The Euro-Dividend

Updated: Mar 7, 2019

The EU should pay a modest basic income to every legal resident of the European Union or the eurozone, financed by the value added tax.

Philippe Van Parijs argues that a Euro-Dividend, used as a transfer scheme, would help to buffer asymmetries between EU countries. The Euro-Dividend thus employed would disincentivise residents of poorer countries from migrating. Also, the Euro-Dividend would help the EU’s nations to cope with the pressure put upon their welfare systems by the free movement of capital, human capital, goods, and services across borders. Finally, the Euro-Dividend would demonstrate the benefits of EU membership to all its citizens.


Criticising is easy, and our imperfect European Union is a deserving target. Making concrete proposals for improvements is a lot harder. Here is one that is simple and radical, yet – as I shall argue – both reasonable and urgent.


What I propose is a Euro-Dividend. It consists in paying a modest basic income to every legal resident of the European Union or at least of the subset of member states that either have adopted the euro or are committed to doing so once the relevant conditions are met. The idea is to provide each resident with a universal and unconditional income floor that can be supplemented at will by labour income, capital income, and social benefits. The level can vary from country to country to track the cost of living. It can also be lower for the young and higher for the elderly.

* TASK STATEMENT
Rewrite the stretch of the Euro-Dividend text from "Criticising is easy, and" through "for the elderly.", substituting "small" for "modest". The material after this text isn't needed.

* DATA PROVIDED
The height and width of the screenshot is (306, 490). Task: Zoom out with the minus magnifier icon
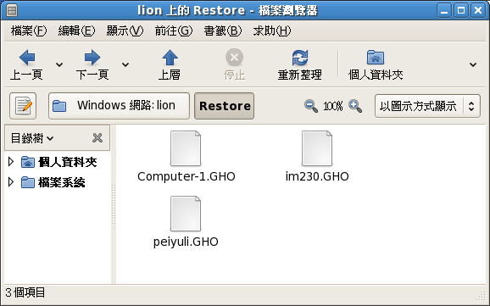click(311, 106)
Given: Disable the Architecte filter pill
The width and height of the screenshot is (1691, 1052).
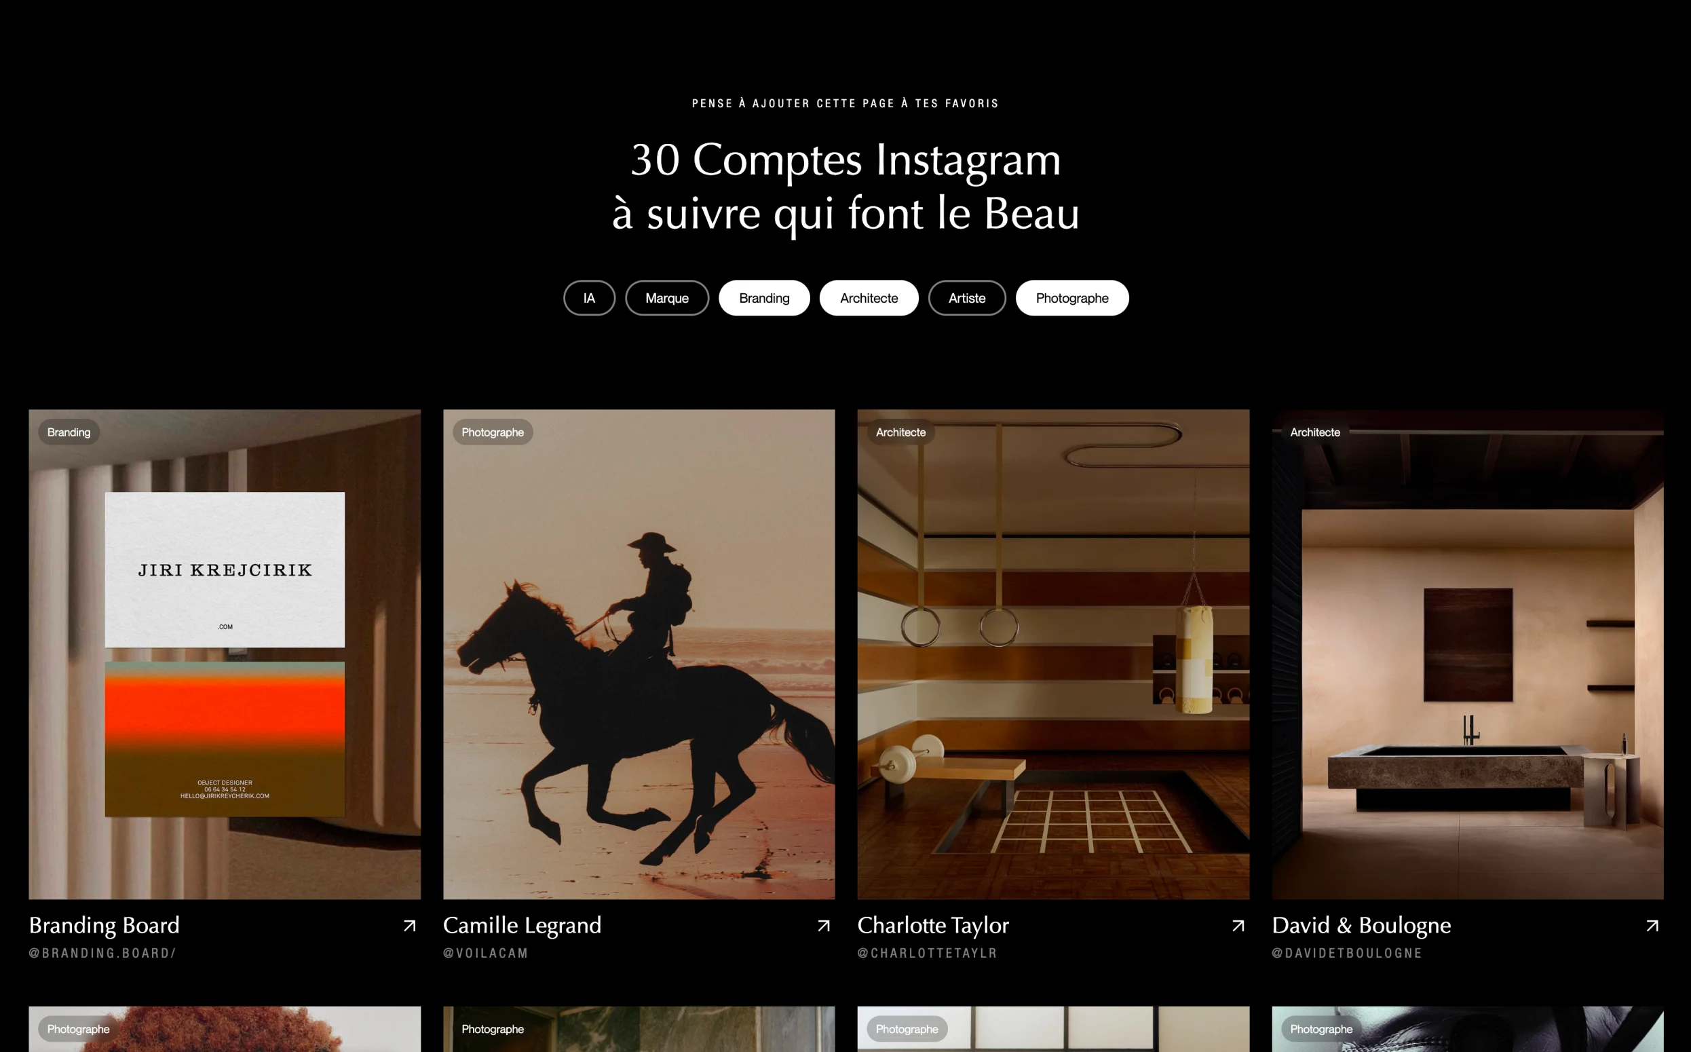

* TASK OUTPUT
Criticising is easy, and our imperfect European Union is a deserving target. Making concrete proposals for improvements is a lot harder. Here is one that is simple and radical, yet – as I shall argue – both reasonable and urgent.


What I propose is a Euro-Dividend. It consists in paying a small basic income to every legal resident of the European Union or at least of the subset of member states that either have adopted the euro or are committed to doing so once the relevant conditions are met. The idea is to provide each resident with a universal and unconditional income floor that can be supplemented at will by labour income, capital income, and social benefits. The level can vary from country to country to track the cost of living. It can also be lower for the young and higher for the elderly.